The Special Land and Development Fund
by Tom Yamachika, President Tax Foundation Hawaii
In this week’s spotlight is the Special Land and Development Fund or SLDF, which is administered by the Department of Land and Natural Resources (DLNR). Into that fund goes all land rents the State receives for land that is either leased or used under a revocable permit (such as those used by airport or harbor-based businesses).
The fund is also fed by earmarks on two taxes. HRS section 248-8 gives it 0.3% of the highway fuel tax up to $250,000, and HRS section 237D-6.5(b)(5) gives it $3 million of the transient accommodations tax, each year.
Recently, the State Auditor came out with Report No. 19-12 concentrating on this fund. The Auditor raised some questions about the way the fund and some of the underlying state lands were managed, and the Department of Land and Natural Resources (DLNR) took umbrage with quite a few of the Auditor’s findings.
Just to give you a flavor of the underlying mentality, the first page of DLNR’s response to the audit findings touted “the Land Division’s planning, implementing and accounting efforts [such that] the annual revenues for the SLDF increased exponentially from $6.3 million in 2010, to over $20 million in 2018.”
In response, the Auditor thought it interesting to use 2010 as the starting point because it was a tremendous drop from the prior three fiscal years, where revenues averaged $8.4 million. Also, part of the increase was due to the $3 million from the TAT earmark, which took effect in 2016 (Act 117 of 2015), so how could DNLR’s Land Division take credit for that?
Also, there seemed to be some problems with basic math. In 2018, DLNR told the Auditor that the SLDF consists of a parent account and 24 subaccounts. That information was used to create Report No. 18-19. This time, the Auditor pointed out that 23 subaccounts weren’t reported to the Legislature. DLNR’s response was that the SLDF has only one subaccount, and that the 23 other subaccounts, which together contained over $1 million, were sent to other divisions within DLNR.
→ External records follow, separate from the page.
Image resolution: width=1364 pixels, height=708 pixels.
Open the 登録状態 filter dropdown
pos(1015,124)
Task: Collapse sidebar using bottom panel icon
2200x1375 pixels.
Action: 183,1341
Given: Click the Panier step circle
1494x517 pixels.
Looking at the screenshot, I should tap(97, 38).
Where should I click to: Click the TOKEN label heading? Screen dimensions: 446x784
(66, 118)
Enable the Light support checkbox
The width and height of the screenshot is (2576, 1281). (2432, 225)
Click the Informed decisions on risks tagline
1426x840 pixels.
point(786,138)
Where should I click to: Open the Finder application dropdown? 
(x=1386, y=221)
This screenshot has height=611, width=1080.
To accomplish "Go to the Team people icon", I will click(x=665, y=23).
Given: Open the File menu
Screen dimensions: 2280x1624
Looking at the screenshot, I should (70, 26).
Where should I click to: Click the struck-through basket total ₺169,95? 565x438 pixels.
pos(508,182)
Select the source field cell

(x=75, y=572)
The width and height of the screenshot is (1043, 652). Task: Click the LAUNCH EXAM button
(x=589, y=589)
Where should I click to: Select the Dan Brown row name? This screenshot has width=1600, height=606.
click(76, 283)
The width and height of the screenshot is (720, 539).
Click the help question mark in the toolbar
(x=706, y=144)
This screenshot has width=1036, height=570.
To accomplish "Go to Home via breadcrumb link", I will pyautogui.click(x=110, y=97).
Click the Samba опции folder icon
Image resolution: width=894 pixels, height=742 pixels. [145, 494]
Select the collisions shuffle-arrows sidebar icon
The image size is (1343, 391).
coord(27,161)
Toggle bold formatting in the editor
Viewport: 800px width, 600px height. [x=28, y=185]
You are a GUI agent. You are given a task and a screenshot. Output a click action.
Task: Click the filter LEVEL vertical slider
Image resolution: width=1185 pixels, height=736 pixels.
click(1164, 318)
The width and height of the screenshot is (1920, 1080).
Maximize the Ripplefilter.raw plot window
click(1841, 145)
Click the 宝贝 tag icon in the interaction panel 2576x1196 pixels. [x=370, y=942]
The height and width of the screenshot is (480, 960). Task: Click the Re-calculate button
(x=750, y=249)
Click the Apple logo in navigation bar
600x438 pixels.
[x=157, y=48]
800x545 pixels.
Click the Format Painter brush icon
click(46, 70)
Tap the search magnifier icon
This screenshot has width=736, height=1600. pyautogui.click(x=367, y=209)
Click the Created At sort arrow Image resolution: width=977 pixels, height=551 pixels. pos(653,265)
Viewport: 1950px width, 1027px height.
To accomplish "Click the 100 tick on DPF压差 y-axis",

Huh? Even if the 23 other subaccounts were being managed by different divisions within DLNR, the subaccounts are still under the SLDF as the parent account and are still within DLNR.
Apparently, DLNR’s Land Division apparently has a “silo mentality” that is so strong that “we don’t manage it” means “it doesn’t exist.” But the response to the Auditor isn’t supposed to be Land Division’s response, it’s DLNR’s response. The response was on DLNR letterhead and signed by its chairperson, so why doesn’t it contain input from the other affected divisions?
Finally, let’s focus on another statistic the Auditor pointed out: the delinquency rate on State lands rented out. As of the end of June 2017, DLNR had $7.3 million in accounts receivable. $2.1 million of that, or 29%, was more than 60 days unpaid. Of the $2.1 million, DLNR determined that $1.6 million, or 75%, was uncollectible.
DLNR’s response: “However, the Auditor’s report fails to cite to comparable delinquency rates from other State or County landlords … or the private sector. Therefore, the Department believes this criticism lacks support and is unwarranted.”
Excuse me? Rent is being charged for state lands (less than market rate in many instances), the rent isn’t being paid on time 70% of the time, and it will never be paid more than 20% of the time. True, those statistics apply to just one point in time, but if you were the landlord and those statistics came from your property management company, wouldn’t you at least be asking questions? Would you even care about “comparable delinquency rates”? By the way, you’re a taxpayer so you ARE the landlord.
Stop shooting the messenger and concentrate on cleaning house!